I decided to wander off in search of a cheese steak.

Besides child-traumatizing sheep shearing, there were countless other events. One of my favorites was  the sheep to shawl competition. While it lacked the breathless excitement of sheep judging, it was certainly the most adrenaline fueled event at the festival. Teams compete to be the fastest to convert a fleece to a garment. Costumes score additional points. There was a David Bowie/Prince tribute team who were killing it when I went by.


This really happened.
I'm not sure what Prince and David Bowie would have thought of it all but you couldn't deny there was a lot of heart there. That was probably the most committed group I saw in actual "costume" at the festival. The whole event did have a serious cosplay vibe to it. It wasn't so much they were dressed as specific characters, they were all dressed up like people who go to a sheep and wool festival. The major difference between this and Comic Con was  that most of them would go home, go to bed, get up the next day and go out into the world wearing exactly the same thing!
I didn't go. I wasn't strong enough.

Well, most of them.

Sheep-related performance art is an easy target for ridicule. It's also true that not being emotionally invested in what everyone around you cares deeply about invites mockery as well.  I couldn't bring myself to photograph the people at the festival with any sense of irony or humor. Here I was bearing witness to tens of thousands of people at a single, crowded event that lasted two days and I venture to say there wasn't a single fist fight. Nobody got drunk. Nobody was having a particularly bad time except for a lot of understandably overstimulated toddlers and maybe one kid staring in horror at his lamb sandwich.

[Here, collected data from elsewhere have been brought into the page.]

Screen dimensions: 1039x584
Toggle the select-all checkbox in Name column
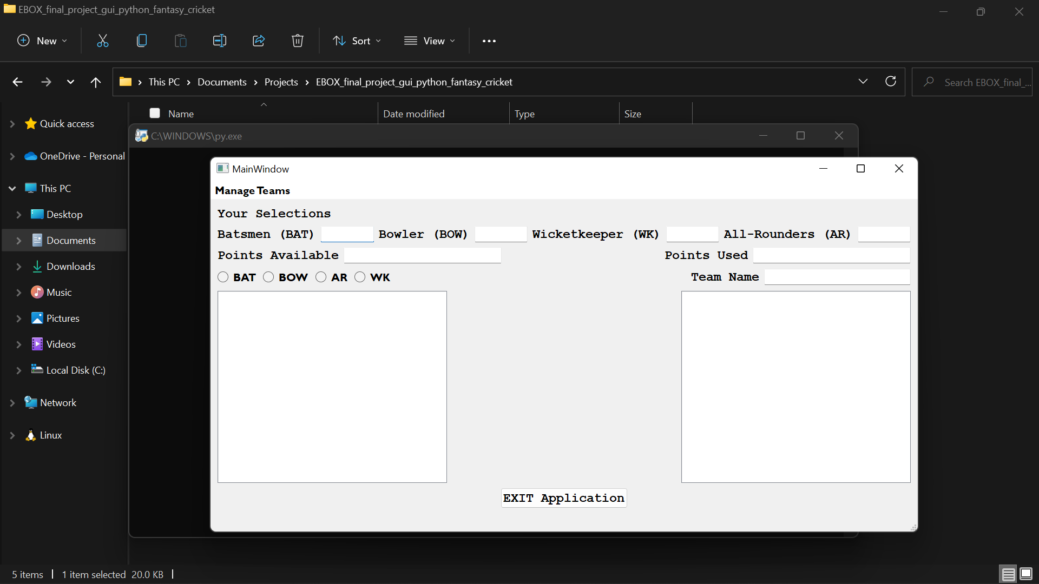[x=154, y=113]
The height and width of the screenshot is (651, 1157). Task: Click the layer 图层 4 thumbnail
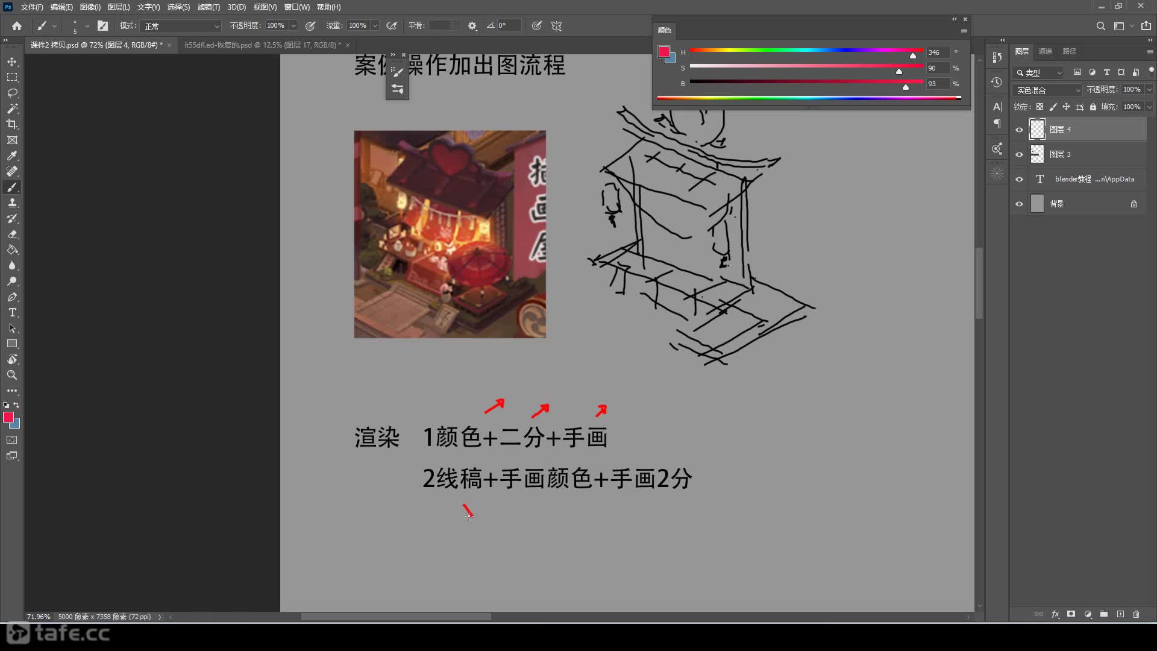pos(1037,130)
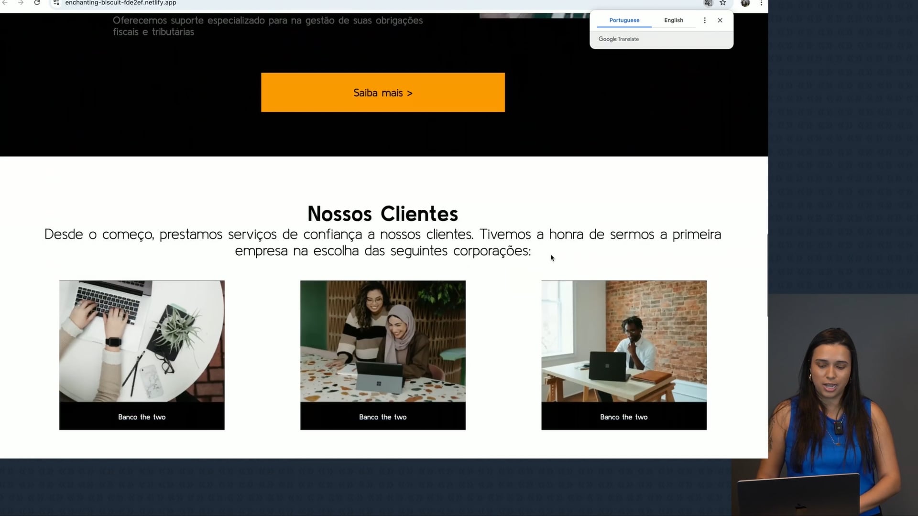Click the browser forward arrow
Screen dimensions: 918x516
[x=21, y=3]
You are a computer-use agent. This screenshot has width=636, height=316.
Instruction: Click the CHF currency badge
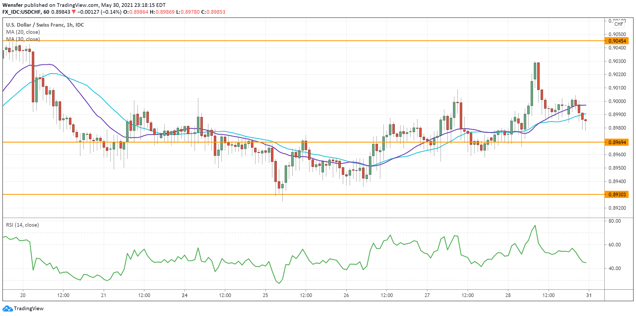619,24
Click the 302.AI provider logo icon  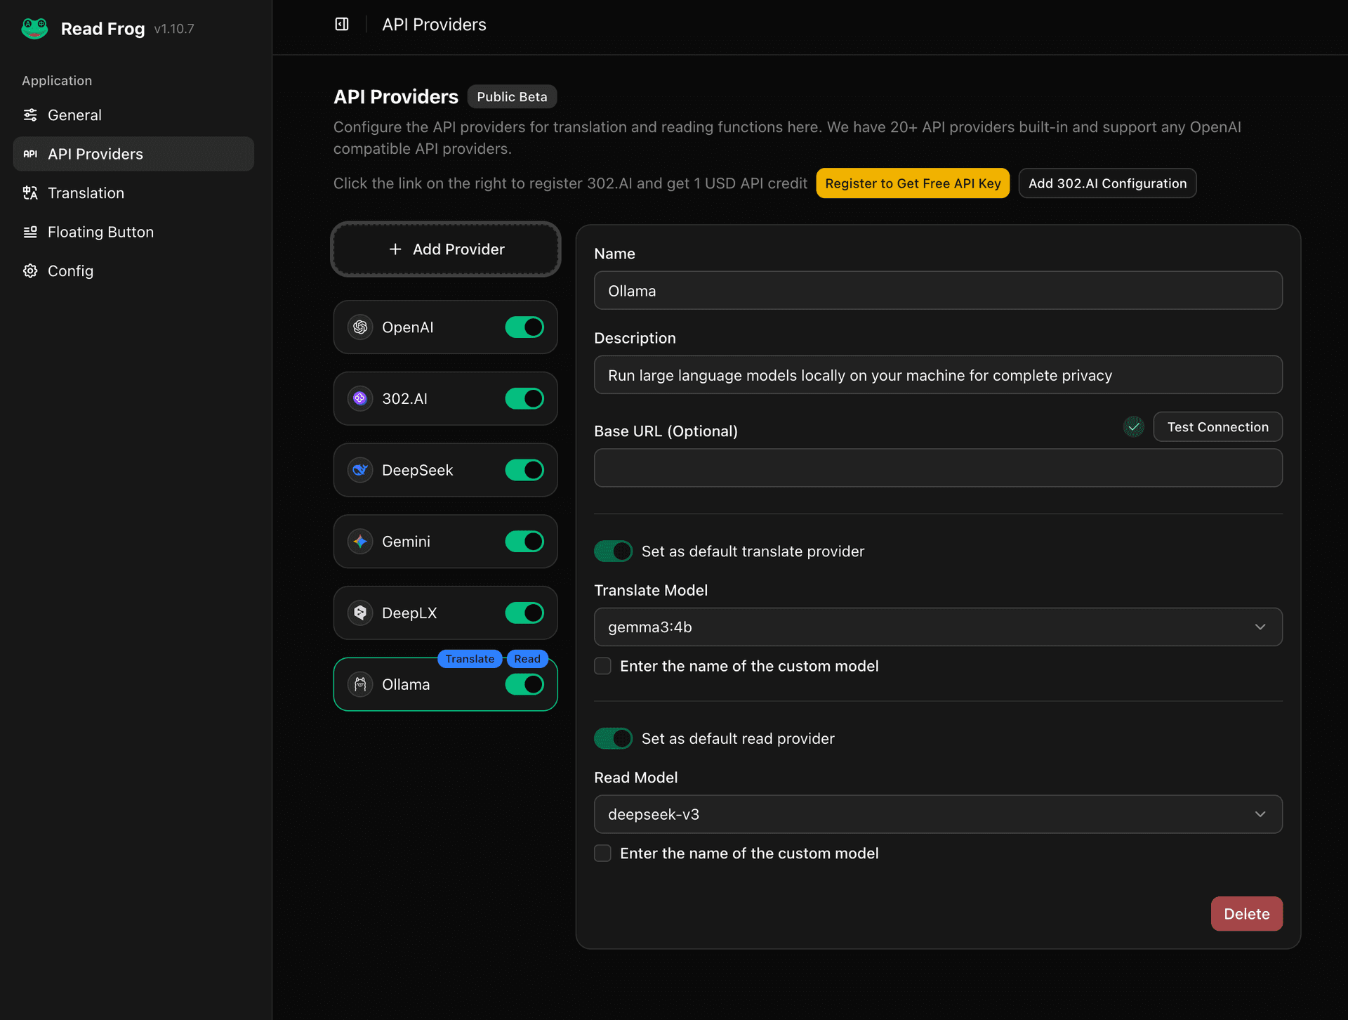(x=360, y=398)
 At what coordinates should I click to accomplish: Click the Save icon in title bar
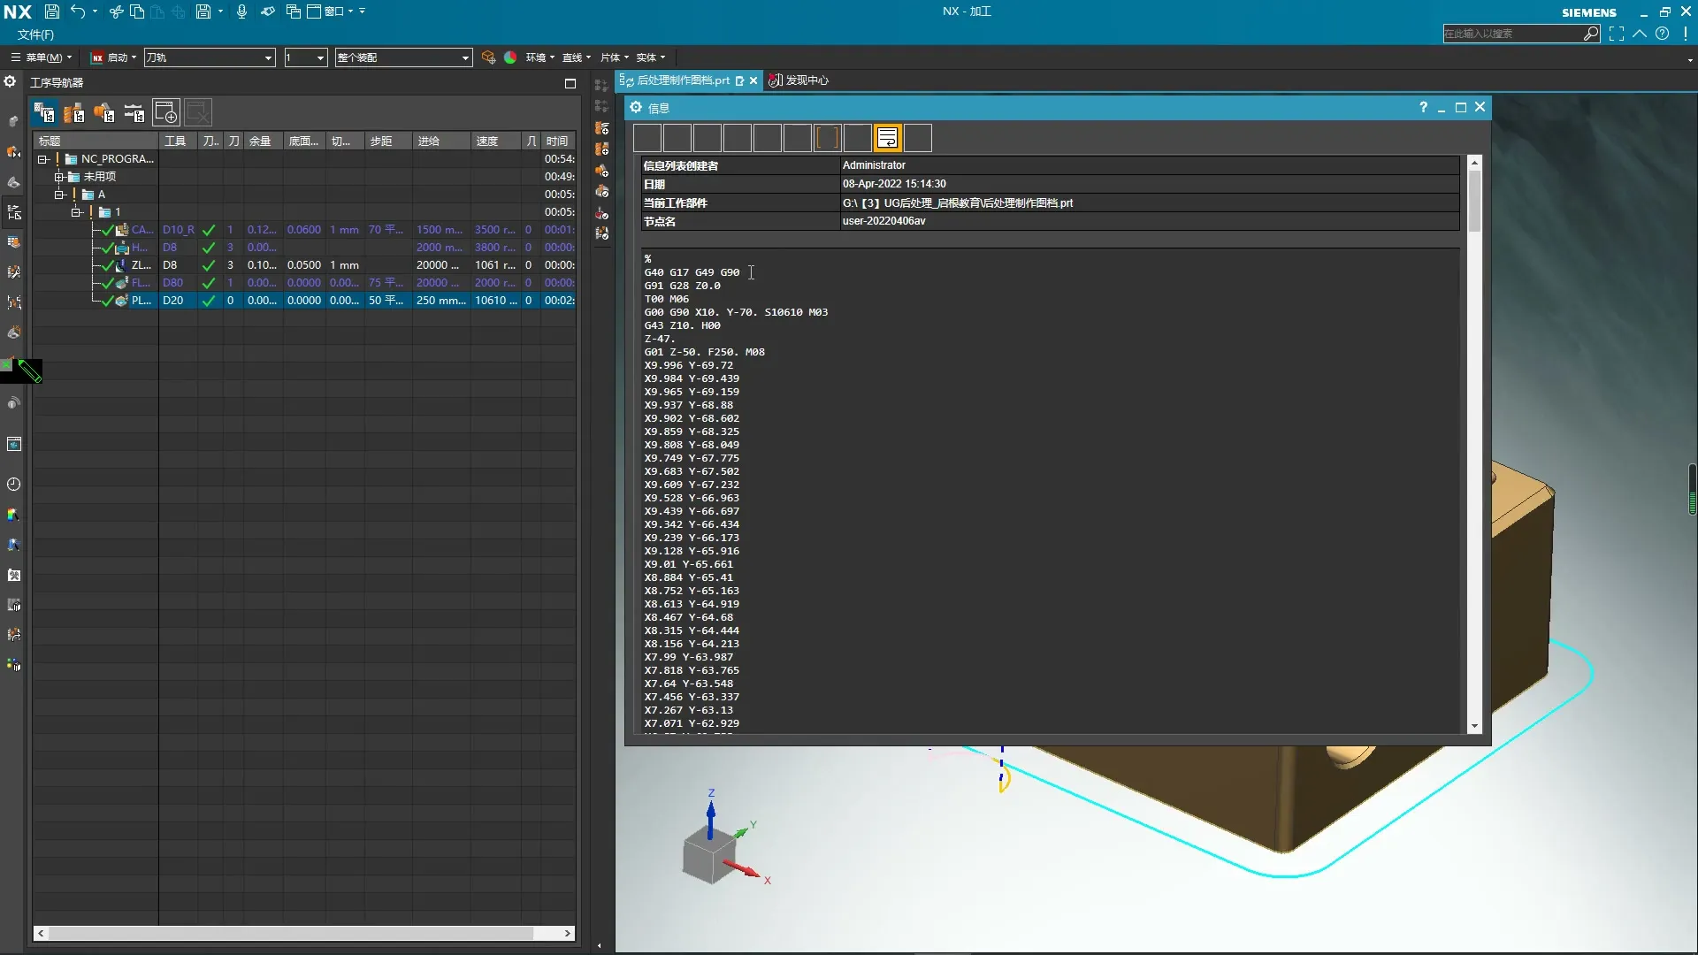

Mom's been a knitter as long as I've been alive and for the last few decades she's been stockpiling so many spinning wheels and looms I barely notice the Schacht Baby Wolf I keep bumping my elbow against when I sit at the kitchen table. Most of our kitchen towels came off that loom. Mom seems to know everyone working the festival. After she was finished with her weaving, she took me over to the Fiber Connection booth that was run by a bunch of her friends. They were hilarious, kind, outgoing folks who chatted with me about everything but knitting, stopping only to help a young man buying a skein of yarn, telling him everything from the origin of the yarn to what size needles would be best for knitting it. While we were talking another dear friend Donna appeared. She and her husband have spent a few Christmases with us over the years. All of them were regulars at my mom's house once a month on Sundays for an afternoon of knitting and spinning. They come from quite a distance and have been for almost 20 years. They're good people. They're my mom's people.

My sister follows in mom's fiber footsteps. So does my niece. I understand why. This is an old craft; one of the oldest. It goes way back in our collective family memory, but also in our collective human memory. I think I also know why these crafts thrive in the age of cloud computing and smart phones that burst into flames on jets that carry us across the country in six hours: They ground us.
As I wandered a 4H barn looking for a friendly sheep or goat to take a humorous selfie with, I passed a pen with a couple Shetland Sheep. I stopped and stood watching them, children and adults alike stroking their heads, and was reminded of Walt and Ester James, who welcomed us to our new home on Finn Rd 15 years ago, inviting us to Walt's 80th birthday the week after we moved there. They bred some of the first Shetlands on the west coast and we helped them with their annual shearing festivals for years. I made lasagnas for the crew. Carolyn helped clean and sort fleeces. Mom came out a few times too. They moved back to California a few years ago and Walt passed away last year. As I stood there looking at a couple of sheep vacantly looking back at me I started to get a bit choked up. I realized I am emotionally invested in all of this after all.